EB-1C Multinational Manager or Executive Green Card: Requirements, Corporate Proof, and RFE Traps
EB-1C is a first-preference green card category for multinational managers and executives transferring to a qualifying U.S. company.
EB-1C can be a powerful option for companies expanding U.S. operations or moving senior leadership to the United States.
The biggest EB-1C risk is not the title. It is whether the record proves qualifying corporate relationship and primarily managerial or executive duties in both the foreign role and the U.S. role.
If your transfer is currently through L-1, see:
L-1 Visas (L-1A / L-1B).
For the broader EB overview, see:
Employment-Based Green Cards.
Quick takeaways
- Employer petition required: EB-1C is filed by the U.S. company (not self-petition).
- One year abroad rule: the beneficiary must typically have worked abroad for a qualifying related company for at least one year within the relevant look-back period.

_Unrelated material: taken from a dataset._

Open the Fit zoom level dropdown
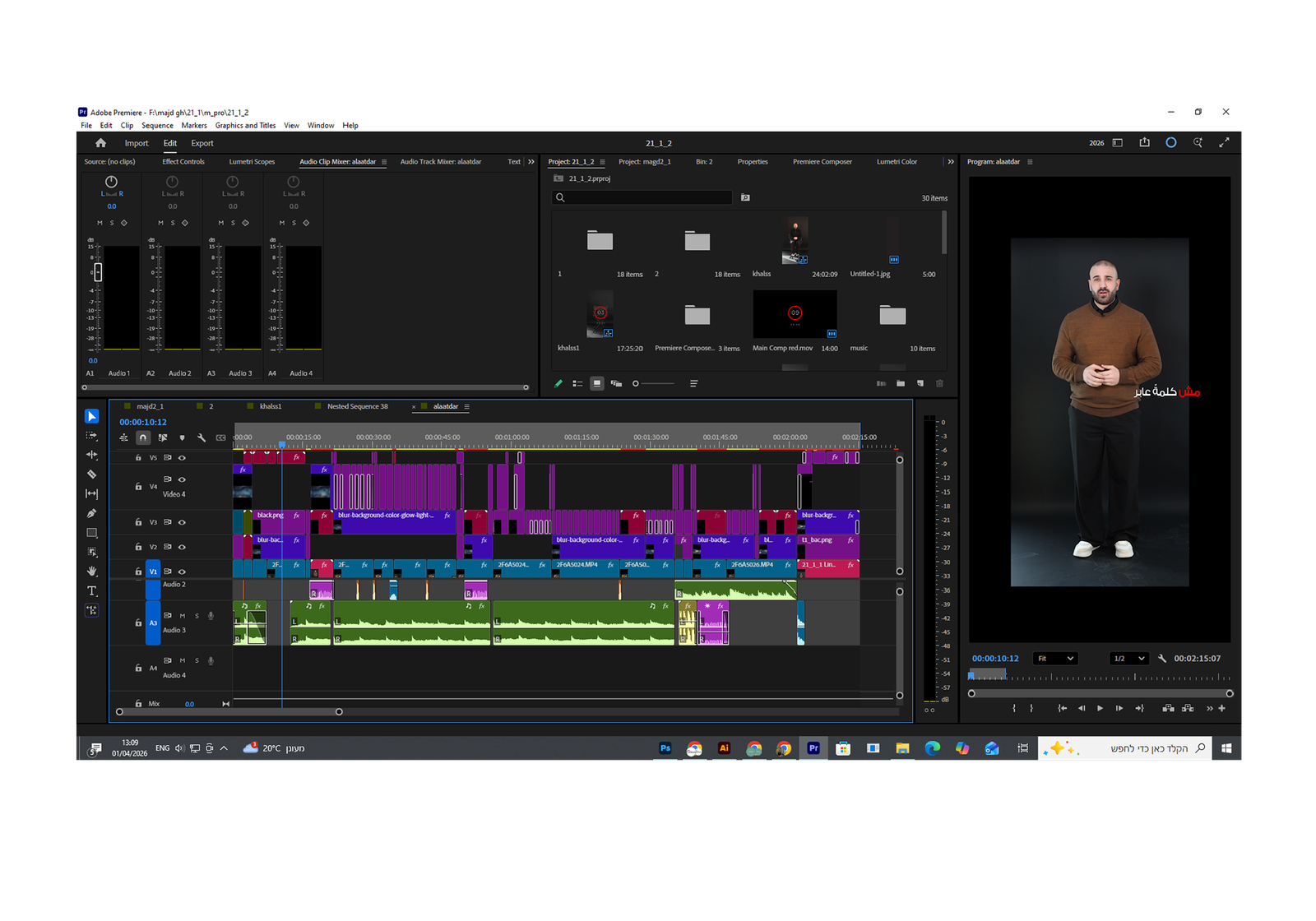This screenshot has width=1316, height=921. click(1055, 659)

- Corporate relationship proof matters: parent/subsidiary/affiliate structure must be documented cleanly.
- Duties matter more than job titles: USCIS evaluates whether the roles are primarily managerial or executive.

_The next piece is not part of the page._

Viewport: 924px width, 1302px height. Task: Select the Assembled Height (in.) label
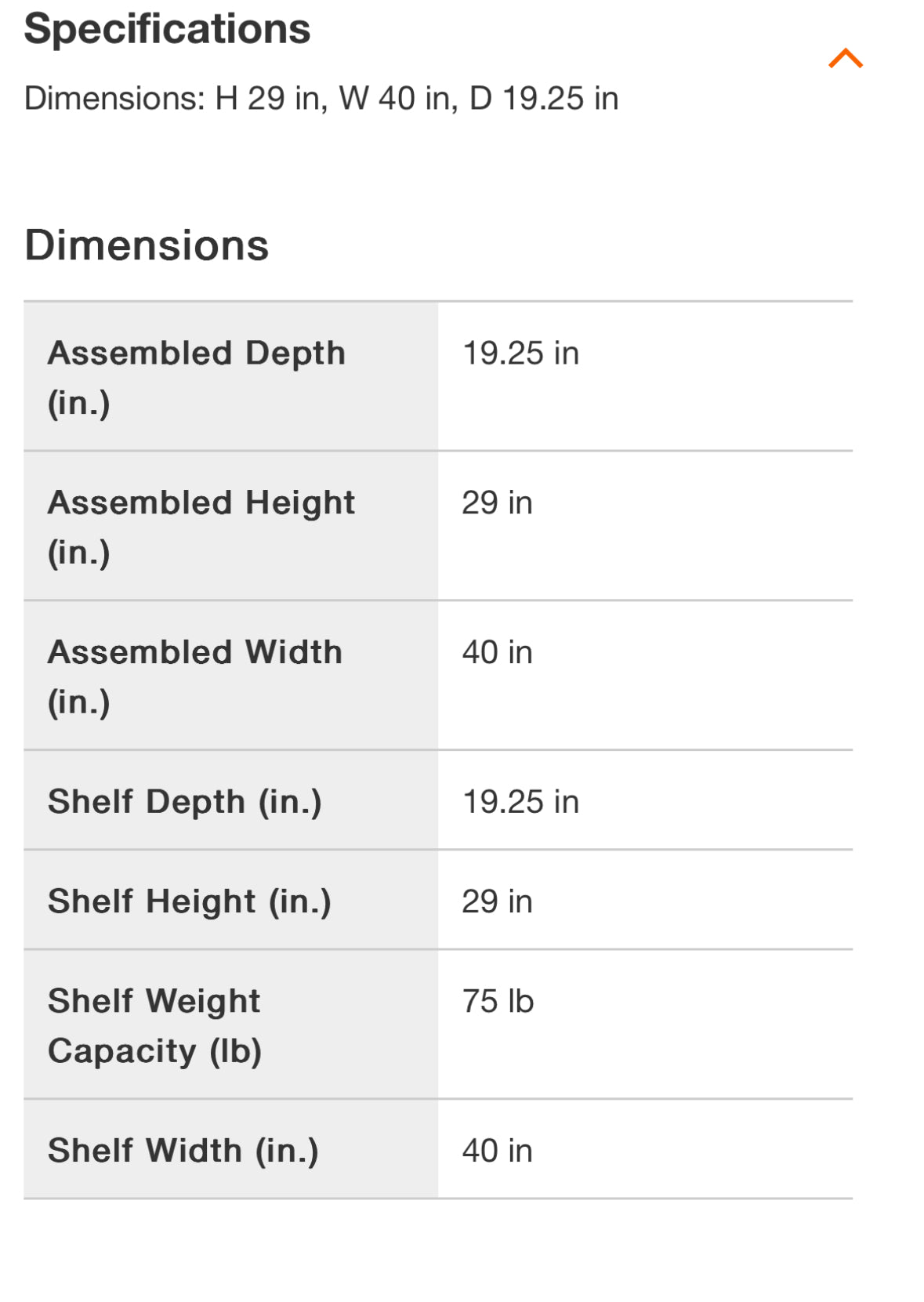click(201, 527)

What USCIS is looking for in EB-1C
EB-1C generally requires proof of: (1) a qualifying U.S. employer offering a permanent managerial/executive position, (2) a qualifying relationship between the U.S. employer and the foreign entity (parent, subsidiary, affiliate, branch), and
(3) the beneficiary’s qualifying foreign employment in a managerial or executive capacity, along with the U.S. role being primarily managerial or executive.
Official references:
USCIS Policy Manual: EB-1C Multinational Manager/Executive
and
USCIS EB-1 overview.
The four EB-1C proof buckets (how strong cases are built)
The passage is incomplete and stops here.